### TAREFA ESCRITA 1:
No texto para ler, que autores avançaram seminalmente a ideia das teorias do espaço urbano como formas de poder e controlo?
+++ TEXTO PARA LER +++
O modelo de habitação social/pública, particularmente no passado, tem produzido uma forma de poder hegemónico que ativamente produz e reproduz assimetrias e exclusões socio-espaciais (Almeida, Capucha, Costa, Machado, Nicolau & Reis, 1992; Bourdieu, 1970; Costa, 1998), as quais se configuram como vantajosas para a manutenção do status quo e das divisões socio-espaciais vigentes, reforçando o controlo, a autoridade e o reforço de poder. Se conceitos geográficos de teor descritivo são relevantes (vg. habitat concentrado ou disperso), uma análise sociológica que vise a interpretação e explicação de espaço não só como suporte físico de atração/polarização e fluxos, mas também como código cultural e de representação de si e dos outros e como campo de efeitos de poder terá que socorrer-se, como apontam Remy (1975), Harvey (1977) e Sharp e Lashua (2016), das teorias do espaço urbano como formas de poder e controlo, uma ideia aliás já seminalmente avançada por Weber (1978), Foucault (1979) e neoweberianos como Ledrut (1968) e Freund (1975).
+++ DADOS FORNECIDOS +++
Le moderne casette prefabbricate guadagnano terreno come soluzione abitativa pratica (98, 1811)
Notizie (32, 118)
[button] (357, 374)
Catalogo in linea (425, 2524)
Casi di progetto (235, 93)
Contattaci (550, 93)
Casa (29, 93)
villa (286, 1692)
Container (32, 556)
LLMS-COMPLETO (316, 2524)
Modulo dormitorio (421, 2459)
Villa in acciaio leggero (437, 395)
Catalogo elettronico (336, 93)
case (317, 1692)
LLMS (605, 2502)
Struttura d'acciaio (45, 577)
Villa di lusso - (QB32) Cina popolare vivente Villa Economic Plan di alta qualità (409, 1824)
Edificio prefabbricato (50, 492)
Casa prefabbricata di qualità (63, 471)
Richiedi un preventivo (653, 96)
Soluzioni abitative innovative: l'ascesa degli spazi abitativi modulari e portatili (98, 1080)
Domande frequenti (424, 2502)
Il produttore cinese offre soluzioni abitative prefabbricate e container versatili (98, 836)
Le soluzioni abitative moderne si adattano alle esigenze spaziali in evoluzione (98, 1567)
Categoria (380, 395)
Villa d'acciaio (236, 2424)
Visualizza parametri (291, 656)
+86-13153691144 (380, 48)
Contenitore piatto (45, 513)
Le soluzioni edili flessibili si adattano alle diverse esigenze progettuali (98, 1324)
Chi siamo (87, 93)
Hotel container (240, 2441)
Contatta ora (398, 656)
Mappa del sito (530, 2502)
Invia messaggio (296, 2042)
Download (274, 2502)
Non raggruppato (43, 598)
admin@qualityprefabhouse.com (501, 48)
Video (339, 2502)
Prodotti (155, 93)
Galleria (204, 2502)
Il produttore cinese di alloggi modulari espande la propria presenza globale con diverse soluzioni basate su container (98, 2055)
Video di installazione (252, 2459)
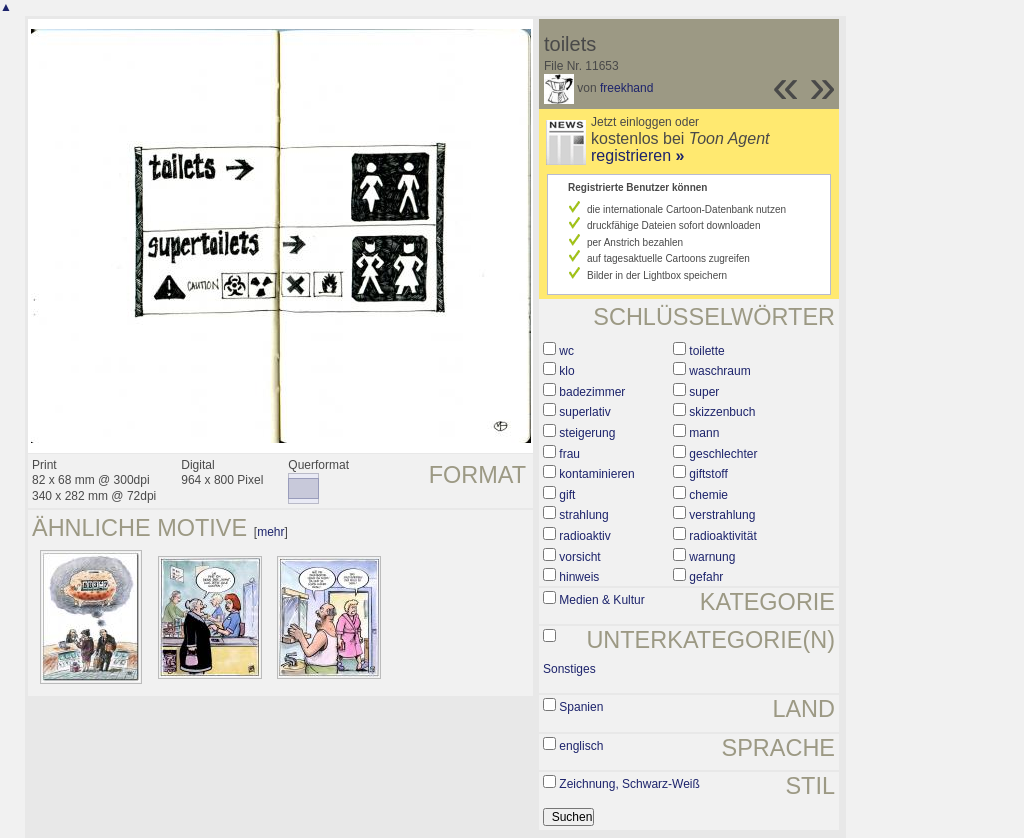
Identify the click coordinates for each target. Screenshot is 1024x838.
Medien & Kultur (601, 600)
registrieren (637, 155)
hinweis (579, 577)
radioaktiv (584, 536)
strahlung (583, 515)
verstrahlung (722, 515)
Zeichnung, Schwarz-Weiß (629, 784)
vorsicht (579, 557)
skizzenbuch (722, 412)
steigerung (587, 433)
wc (566, 351)
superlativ (584, 412)
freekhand (626, 88)
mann (704, 433)
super (704, 392)
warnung (712, 557)
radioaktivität (722, 536)
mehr (270, 532)
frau (569, 454)
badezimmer (592, 392)
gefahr (706, 577)
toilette (706, 351)
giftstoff (708, 474)
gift (567, 495)
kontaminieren (596, 474)
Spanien (581, 707)
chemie (708, 495)
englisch (581, 746)
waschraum (719, 371)
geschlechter (723, 454)
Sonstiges (569, 669)
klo (566, 371)
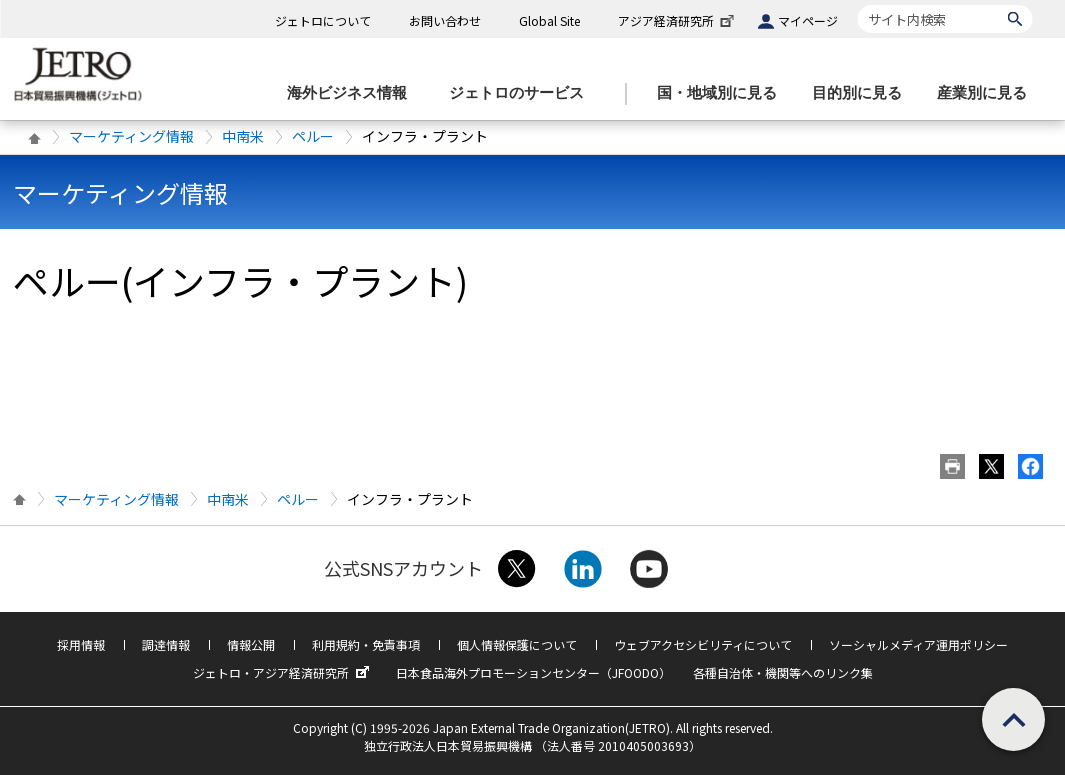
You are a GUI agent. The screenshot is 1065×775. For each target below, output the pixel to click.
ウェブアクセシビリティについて (703, 644)
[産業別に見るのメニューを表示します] (988, 93)
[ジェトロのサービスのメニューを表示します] (522, 93)
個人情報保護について (517, 644)
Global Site (549, 20)
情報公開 (251, 644)
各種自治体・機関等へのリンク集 (783, 672)
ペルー (313, 136)
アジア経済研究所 (678, 20)
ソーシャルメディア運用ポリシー (918, 644)
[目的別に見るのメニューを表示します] (863, 93)
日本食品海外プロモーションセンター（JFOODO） (533, 672)
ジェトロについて (323, 20)
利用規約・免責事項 (366, 644)
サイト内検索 (857, 4)
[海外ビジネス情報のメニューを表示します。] (353, 93)
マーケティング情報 (131, 136)
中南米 (243, 136)
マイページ (808, 20)
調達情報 (166, 644)
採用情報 (81, 644)
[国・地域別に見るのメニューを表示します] (723, 93)
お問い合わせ (445, 20)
+++
### TAREFA ESCRITA 2:
Redimensione a parte dos registos que abre com a linha que contém "strahlung (583, 515)" e fecha com a linha que contém "klo (566, 371)", ambas incluídas. Reproduza apenas essas linhas, com os respetivos pedidos, multiplicando por 1,15 cada coordenada das respostas e arredondando ao número inteiro, com as metades para cima.

### RESPOSTA 1:
Weber (1978), Foucault (1979) e neoweberianos como Ledrut (1968) e Freund (1975).

### RESPOSTA 2:
strahlung (670, 592)
verstrahlung (830, 592)
Zeichnung, Schwarz-Weiß (723, 902)
vorsicht (666, 641)
skizzenbuch (830, 474)
steigerung (675, 498)
wc (651, 404)
superlativ (672, 474)
freekhand (720, 101)
mann (810, 498)
super (810, 451)
warnung (819, 641)
radioaktivität (830, 616)
mehr (311, 612)
frau (654, 522)
badezimmer (681, 451)
gefahr (812, 664)
toilette (812, 404)
giftstoff (814, 545)
gift (652, 569)
kontaminieren (685, 545)
Spanien (668, 813)
chemie (814, 569)
englisch (668, 858)
waschraum (827, 427)
geschlechter (831, 522)
Sonstiges (654, 769)
klo (651, 427)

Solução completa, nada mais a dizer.